The 'Wood Wreckers' (Part 1)

By Paul James


I guess it's because I live in the country surrounded by woodlands, hedges as well as agricultural buildings that I never fail to stumble across new evidence of decaying timber on an annual basis. At any time of the year during inclement weather, which is essentially damp and warm here in the UK, there is increased timber decaying activity, more especially now that our autumns and winters seem milder. As pond water is a rich source of countless life forms for the amateur to research, so too is decaying timber. Most of the inhabitants that frequent and destroy wood, albeit indirectly, favour damp conditions : not too wet nor dry. In such a situation wood will be the host to many varieties of bacteria, algae, fungi, lichens and many insects. In most cases all these life forms will be simultaneously present, each inadvertently aiding the others through their own biochemical processes and physical alterations of the timber, which is eventually destroyed in the process. Wood is of course one of their principle sources of food, though the rate at which timber can be consumed varies considerably between the timber species. The fastest decay usually occurs outside in shady places and at ground level where the conditions are ideal, and for eons the soil micro community has evolved into extremely efficient wood destroyers. Even in sheltered conditions of a house wood can still play host to attack when its moisture content rises.

I've therefore posted some imagery which might be of interest to readers who might like to investigate this interesting line of study for themselves. To this end I've just included simple images with very brief descriptions, hoping to whet the reader's appetite on this very broad subject. There is enough to see with the eyeglass, stereo and compound microscope to keep the amateur going for years.

Halved section of Wych Elm Handrail In the open For 15 Years (x0.75)


Severe upper surface deterioration from fungus, algae, worm and lichens.

I've cut the rail down middle to show that the inner wood which is slightly stained from fungal attack

and a couple of filled worm holes. Otherwise the timber's reasonably sound inside.

Close Up of Exposed Handrail (x5)
Shows fracturing of wood into cubic surface pattern from alternate wet and dry weather which

provides damp crevices attracting both fungus and algae.

Old Exit Hole (x12)
Close-up of worm/beetle exit hole showing signs of weathering indicating the hole

is a few years old. Note the early establishment of blue green lichen.

Pair Of Worm/Beetle Exit Holes (x 12)

Two exit holes chewed out several years apart. New holes are amazingly sharp edged. The

one left is probably last years'. Note the surface cracks and in particular the colonisation of

green algae communities along their edges, where moisture will tend to remain in dry spells.

Old Floorboard's Inner Maze of worm galleries (x2)

This is a narrow sawn section of an old 75 year old floorboard, which after

planing revealed the true extent of the wood borer's activities. Note the range of hole diameters and the longitudinal


Side view of Floorboard' edge (x3)
Note the activity of the borers is mostly confined to the starch richer layers of spring wood between the

alternating darker bands of summer wood. Transition from one layer to another accounts for the forays

through the denser summer wood. Image colour saturation was deliberately increased to show summer wood.

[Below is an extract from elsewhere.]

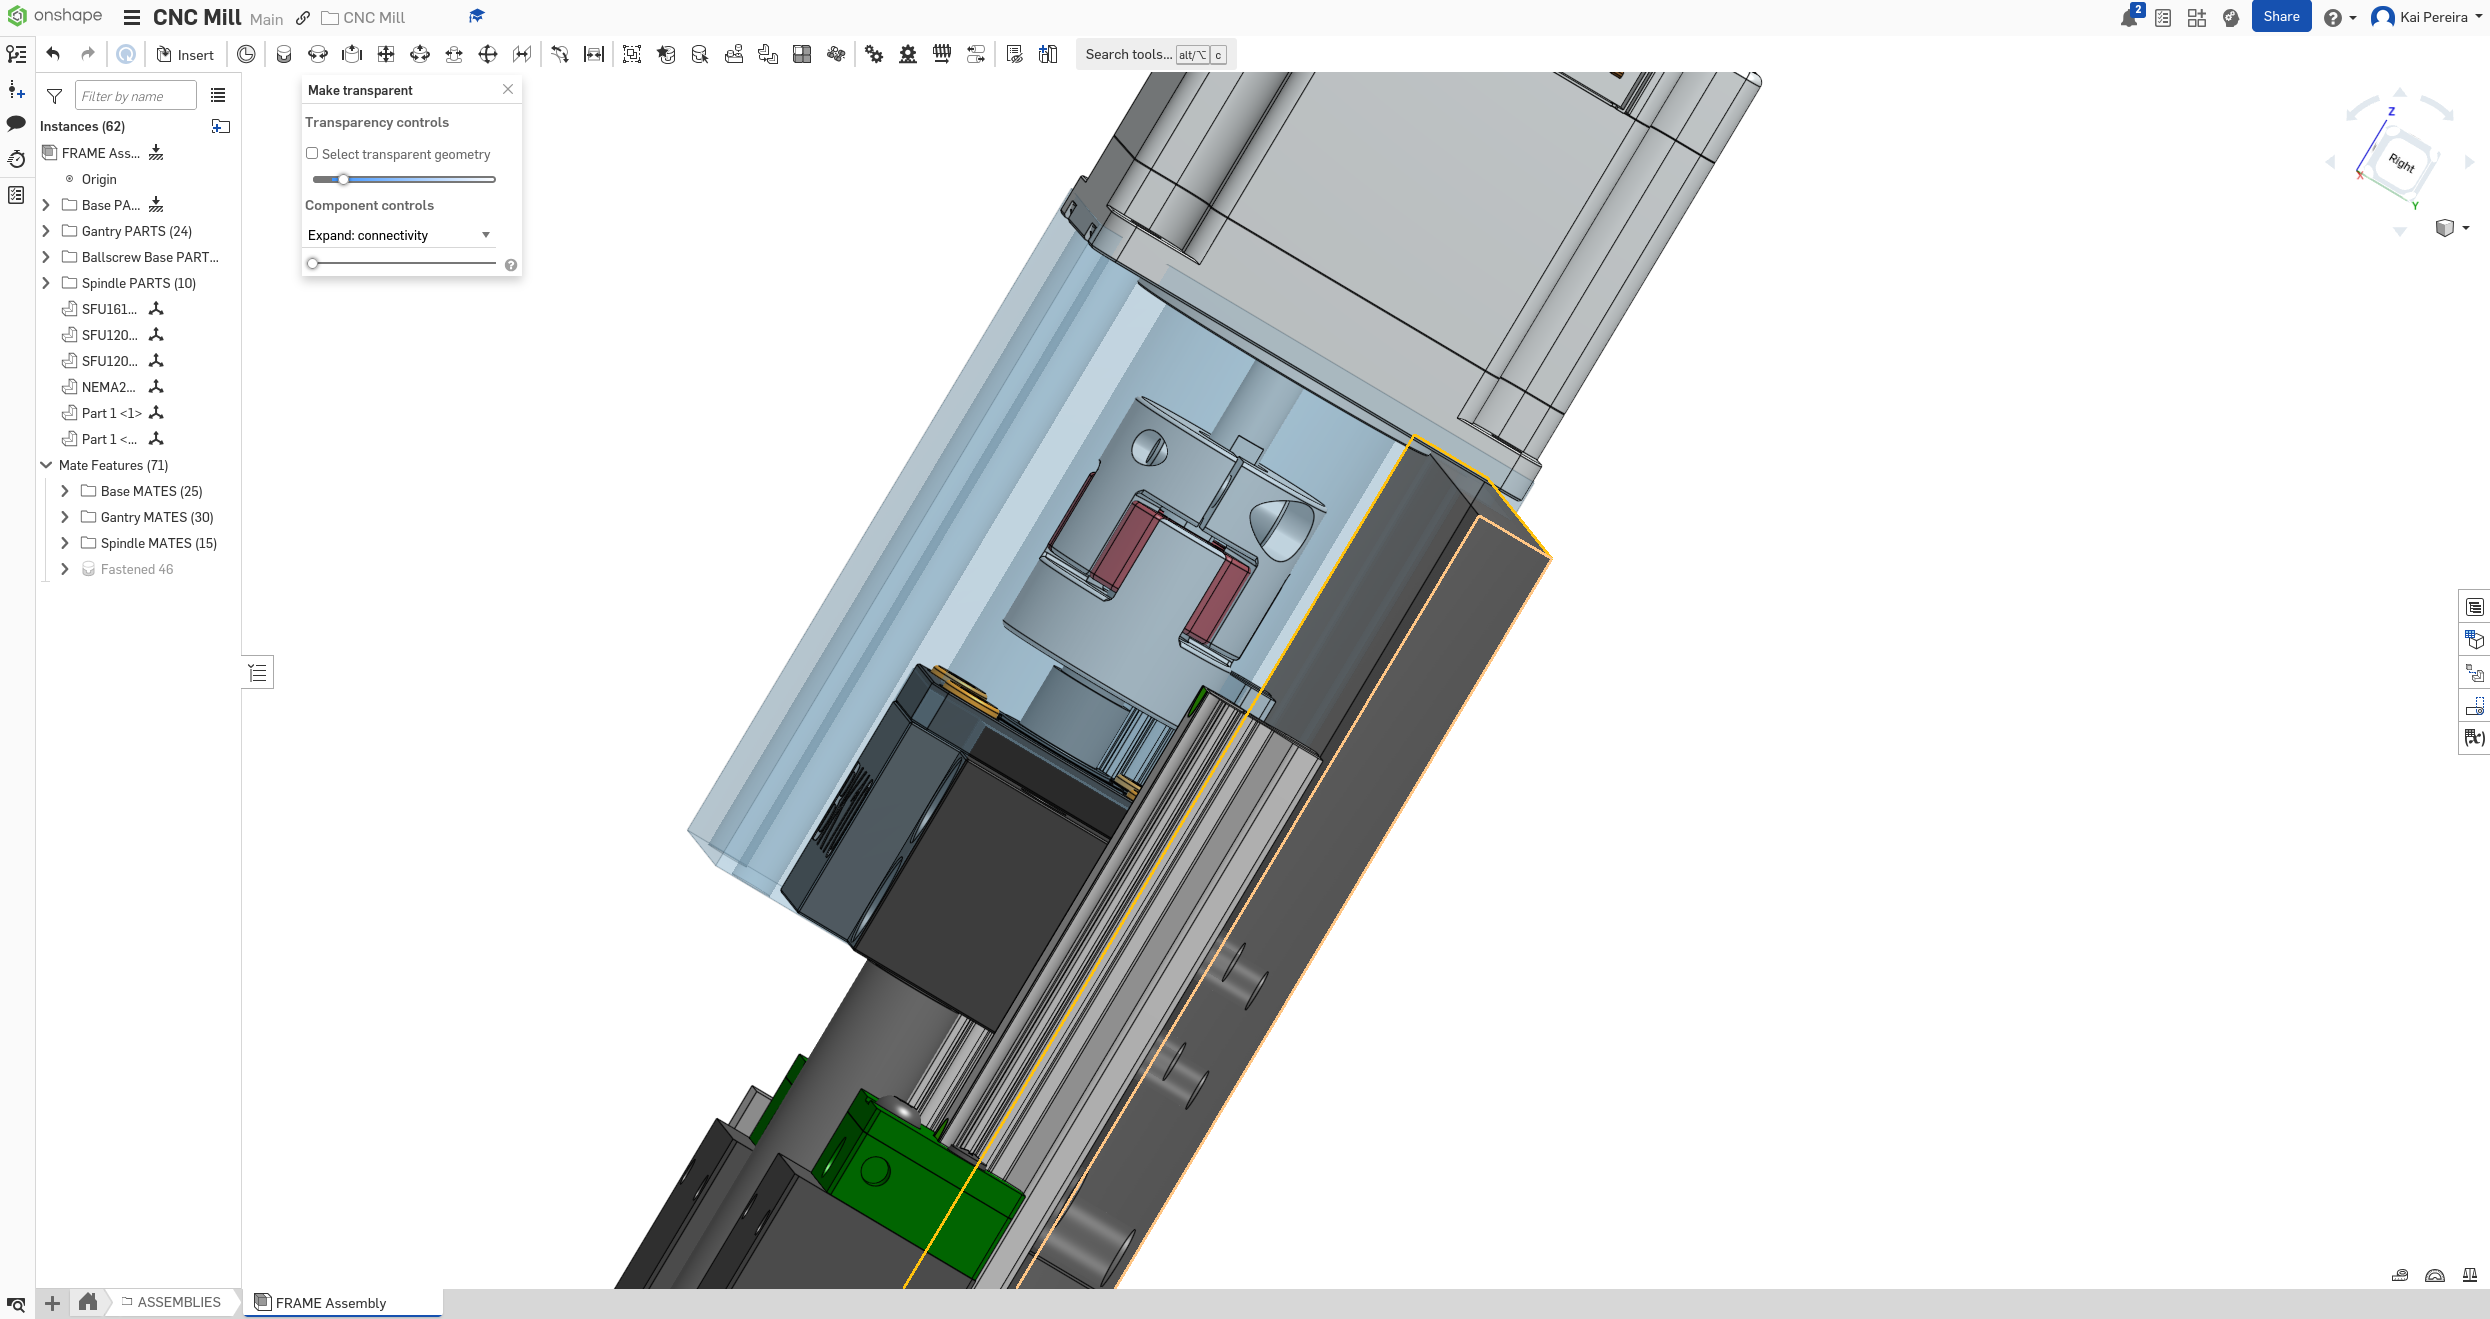Viewport: 2490px width, 1319px height.
Task: Enable Select transparent geometry checkbox
Action: [x=312, y=153]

The heartwood which lies beneath the sapwood is rarely affected in this particular wood species.

Close-up of cross section of internal gallery (x25)
Shows the 'bite marks' from the larva's pincers or mandibles.
Wood Boring Larva (x15)

Typical 'grub' probably Anobium Punctatum

Pincer like mouth show tips apart (X35). Note the pellets which are the waste products after digestion.

Unfortunately all the images above have had to be severely compressed to enable uploading owing to my poor dial-up connection.

Their quality is unfortunately not up to the standard that I'd ideally wish them to be.